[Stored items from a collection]
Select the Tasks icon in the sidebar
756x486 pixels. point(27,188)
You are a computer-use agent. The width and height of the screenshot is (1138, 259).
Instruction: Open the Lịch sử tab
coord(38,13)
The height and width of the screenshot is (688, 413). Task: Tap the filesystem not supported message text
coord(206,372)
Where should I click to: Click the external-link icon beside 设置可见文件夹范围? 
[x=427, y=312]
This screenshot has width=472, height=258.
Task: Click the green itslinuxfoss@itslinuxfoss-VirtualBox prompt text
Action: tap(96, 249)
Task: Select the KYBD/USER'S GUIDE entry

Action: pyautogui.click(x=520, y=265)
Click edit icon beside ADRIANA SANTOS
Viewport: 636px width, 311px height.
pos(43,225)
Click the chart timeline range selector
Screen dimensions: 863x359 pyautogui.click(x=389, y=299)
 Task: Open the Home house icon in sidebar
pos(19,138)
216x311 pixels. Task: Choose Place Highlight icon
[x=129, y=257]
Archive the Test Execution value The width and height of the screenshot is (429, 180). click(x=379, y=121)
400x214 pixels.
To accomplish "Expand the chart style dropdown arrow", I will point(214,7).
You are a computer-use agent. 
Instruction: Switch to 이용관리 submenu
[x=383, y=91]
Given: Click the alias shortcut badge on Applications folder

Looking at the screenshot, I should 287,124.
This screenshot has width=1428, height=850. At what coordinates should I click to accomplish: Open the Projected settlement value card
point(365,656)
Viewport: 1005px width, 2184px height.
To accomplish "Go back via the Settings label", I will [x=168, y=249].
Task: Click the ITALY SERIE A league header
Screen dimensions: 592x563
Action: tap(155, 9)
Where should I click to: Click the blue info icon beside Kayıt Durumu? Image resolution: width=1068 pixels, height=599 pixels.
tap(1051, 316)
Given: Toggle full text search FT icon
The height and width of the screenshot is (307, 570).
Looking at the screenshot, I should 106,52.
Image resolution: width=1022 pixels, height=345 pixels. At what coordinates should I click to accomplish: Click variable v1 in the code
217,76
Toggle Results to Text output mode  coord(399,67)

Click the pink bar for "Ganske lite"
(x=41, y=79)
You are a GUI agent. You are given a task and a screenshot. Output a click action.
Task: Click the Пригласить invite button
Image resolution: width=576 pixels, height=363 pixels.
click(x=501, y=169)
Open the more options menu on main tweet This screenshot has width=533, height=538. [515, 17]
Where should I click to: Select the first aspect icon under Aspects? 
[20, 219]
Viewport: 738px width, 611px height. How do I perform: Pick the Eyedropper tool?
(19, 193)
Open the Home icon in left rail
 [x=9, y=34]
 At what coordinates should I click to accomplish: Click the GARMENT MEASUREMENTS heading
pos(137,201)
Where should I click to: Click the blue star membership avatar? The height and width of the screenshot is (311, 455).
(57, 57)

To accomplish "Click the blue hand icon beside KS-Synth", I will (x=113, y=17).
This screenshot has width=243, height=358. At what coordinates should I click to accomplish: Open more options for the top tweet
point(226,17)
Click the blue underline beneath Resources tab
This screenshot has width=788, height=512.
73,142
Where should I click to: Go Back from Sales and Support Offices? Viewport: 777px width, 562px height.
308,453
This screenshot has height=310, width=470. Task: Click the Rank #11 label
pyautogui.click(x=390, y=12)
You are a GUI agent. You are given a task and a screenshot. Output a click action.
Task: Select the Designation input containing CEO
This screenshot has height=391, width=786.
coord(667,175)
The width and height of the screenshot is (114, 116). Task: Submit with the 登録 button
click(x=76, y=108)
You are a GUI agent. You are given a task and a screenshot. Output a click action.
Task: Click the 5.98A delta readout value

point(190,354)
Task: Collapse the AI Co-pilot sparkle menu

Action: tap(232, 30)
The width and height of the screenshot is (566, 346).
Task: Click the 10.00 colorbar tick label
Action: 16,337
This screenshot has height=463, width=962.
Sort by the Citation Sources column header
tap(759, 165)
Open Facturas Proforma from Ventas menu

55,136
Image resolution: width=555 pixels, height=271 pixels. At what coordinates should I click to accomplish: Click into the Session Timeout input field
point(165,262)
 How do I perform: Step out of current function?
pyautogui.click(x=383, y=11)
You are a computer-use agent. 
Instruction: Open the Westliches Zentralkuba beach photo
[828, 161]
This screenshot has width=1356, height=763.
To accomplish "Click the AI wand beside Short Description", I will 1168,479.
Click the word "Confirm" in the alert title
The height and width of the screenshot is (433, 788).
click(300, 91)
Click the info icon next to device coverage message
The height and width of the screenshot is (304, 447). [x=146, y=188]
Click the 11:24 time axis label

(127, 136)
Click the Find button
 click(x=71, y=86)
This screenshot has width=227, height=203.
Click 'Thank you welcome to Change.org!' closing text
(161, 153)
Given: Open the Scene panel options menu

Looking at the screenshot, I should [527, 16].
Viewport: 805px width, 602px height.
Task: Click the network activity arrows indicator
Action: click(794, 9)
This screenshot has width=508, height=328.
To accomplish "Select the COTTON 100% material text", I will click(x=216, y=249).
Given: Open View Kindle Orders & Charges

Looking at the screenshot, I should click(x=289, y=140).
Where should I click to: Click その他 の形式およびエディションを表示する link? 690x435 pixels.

What is needed:
Each record shown above must be reproduced exactly.

Response below:
Select the Tasks icon in the sidebar
756x486 pixels. point(27,188)
You are a computer-use agent. The width and height of the screenshot is (1138, 259).
Instruction: Open the Lịch sử tab
coord(38,13)
The height and width of the screenshot is (688, 413). Task: Tap the filesystem not supported message text
coord(206,372)
Where should I click to: Click the external-link icon beside 设置可见文件夹范围? 
[x=427, y=312]
This screenshot has width=472, height=258.
Task: Click the green itslinuxfoss@itslinuxfoss-VirtualBox prompt text
Action: tap(96, 249)
Task: Select the KYBD/USER'S GUIDE entry

Action: pyautogui.click(x=520, y=265)
Click edit icon beside ADRIANA SANTOS
Viewport: 636px width, 311px height.
pos(43,225)
Click the chart timeline range selector
Screen dimensions: 863x359 pyautogui.click(x=389, y=299)
 Task: Open the Home house icon in sidebar
pos(19,138)
216x311 pixels. Task: Choose Place Highlight icon
[x=129, y=257]
Archive the Test Execution value The width and height of the screenshot is (429, 180). click(x=379, y=121)
400x214 pixels.
To accomplish "Expand the chart style dropdown arrow", I will point(214,7).
You are a computer-use agent. 
Instruction: Switch to 이용관리 submenu
[x=383, y=91]
Given: Click the alias shortcut badge on Applications folder

Looking at the screenshot, I should 287,124.
This screenshot has width=1428, height=850. At what coordinates should I click to accomplish: Open the Projected settlement value card
point(365,656)
Viewport: 1005px width, 2184px height.
To accomplish "Go back via the Settings label", I will [x=168, y=249].
Task: Click the ITALY SERIE A league header
Screen dimensions: 592x563
Action: tap(155, 9)
Where should I click to: Click the blue info icon beside Kayıt Durumu? Image resolution: width=1068 pixels, height=599 pixels.
tap(1051, 316)
Given: Toggle full text search FT icon
The height and width of the screenshot is (307, 570).
Looking at the screenshot, I should 106,52.
Image resolution: width=1022 pixels, height=345 pixels. At what coordinates should I click to accomplish: Click variable v1 in the code
217,76
Toggle Results to Text output mode  coord(399,67)

Click the pink bar for "Ganske lite"
(x=41, y=79)
You are a GUI agent. You are given a task and a screenshot. Output a click action.
Task: Click the Пригласить invite button
Image resolution: width=576 pixels, height=363 pixels.
click(x=501, y=169)
Open the more options menu on main tweet This screenshot has width=533, height=538. [515, 17]
Where should I click to: Select the first aspect icon under Aspects? 
[20, 219]
Viewport: 738px width, 611px height. How do I perform: Pick the Eyedropper tool?
(19, 193)
Open the Home icon in left rail
 [x=9, y=34]
 At what coordinates should I click to accomplish: Click the GARMENT MEASUREMENTS heading
pos(137,201)
Where should I click to: Click the blue star membership avatar? The height and width of the screenshot is (311, 455).
(57, 57)

To accomplish "Click the blue hand icon beside KS-Synth", I will (x=113, y=17).
This screenshot has width=243, height=358. At what coordinates should I click to accomplish: Open more options for the top tweet
point(226,17)
Click the blue underline beneath Resources tab
This screenshot has width=788, height=512.
73,142
Where should I click to: Go Back from Sales and Support Offices? Viewport: 777px width, 562px height.
308,453
This screenshot has height=310, width=470. Task: Click the Rank #11 label
pyautogui.click(x=390, y=12)
You are a GUI agent. You are given a task and a screenshot. Output a click action.
Task: Select the Designation input containing CEO
This screenshot has height=391, width=786.
coord(667,175)
The width and height of the screenshot is (114, 116). Task: Submit with the 登録 button
click(x=76, y=108)
You are a GUI agent. You are given a task and a screenshot. Output a click action.
Task: Click the 5.98A delta readout value

point(190,354)
Task: Collapse the AI Co-pilot sparkle menu

Action: tap(232, 30)
The width and height of the screenshot is (566, 346).
Task: Click the 10.00 colorbar tick label
Action: 16,337
This screenshot has height=463, width=962.
Sort by the Citation Sources column header
tap(759, 165)
Open Facturas Proforma from Ventas menu

55,136
Image resolution: width=555 pixels, height=271 pixels. At what coordinates should I click to accomplish: Click into the Session Timeout input field
point(165,262)
 How do I perform: Step out of current function?
pyautogui.click(x=383, y=11)
You are a computer-use agent. 
Instruction: Open the Westliches Zentralkuba beach photo
[828, 161]
This screenshot has width=1356, height=763.
To accomplish "Click the AI wand beside Short Description", I will 1168,479.
Click the word "Confirm" in the alert title
The height and width of the screenshot is (433, 788).
click(300, 91)
Click the info icon next to device coverage message
The height and width of the screenshot is (304, 447). [x=146, y=188]
Click the 11:24 time axis label

(127, 136)
Click the Find button
 click(x=71, y=86)
This screenshot has width=227, height=203.
Click 'Thank you welcome to Change.org!' closing text
(161, 153)
Given: Open the Scene panel options menu

Looking at the screenshot, I should [527, 16].
Viewport: 805px width, 602px height.
Task: Click the network activity arrows indicator
Action: click(794, 9)
This screenshot has width=508, height=328.
To accomplish "Select the COTTON 100% material text", I will click(x=216, y=249).
Given: Open View Kindle Orders & Charges

Looking at the screenshot, I should click(x=289, y=140).
Where should I click to: Click その他 の形式およびエディションを表示する link? 690x435 pixels.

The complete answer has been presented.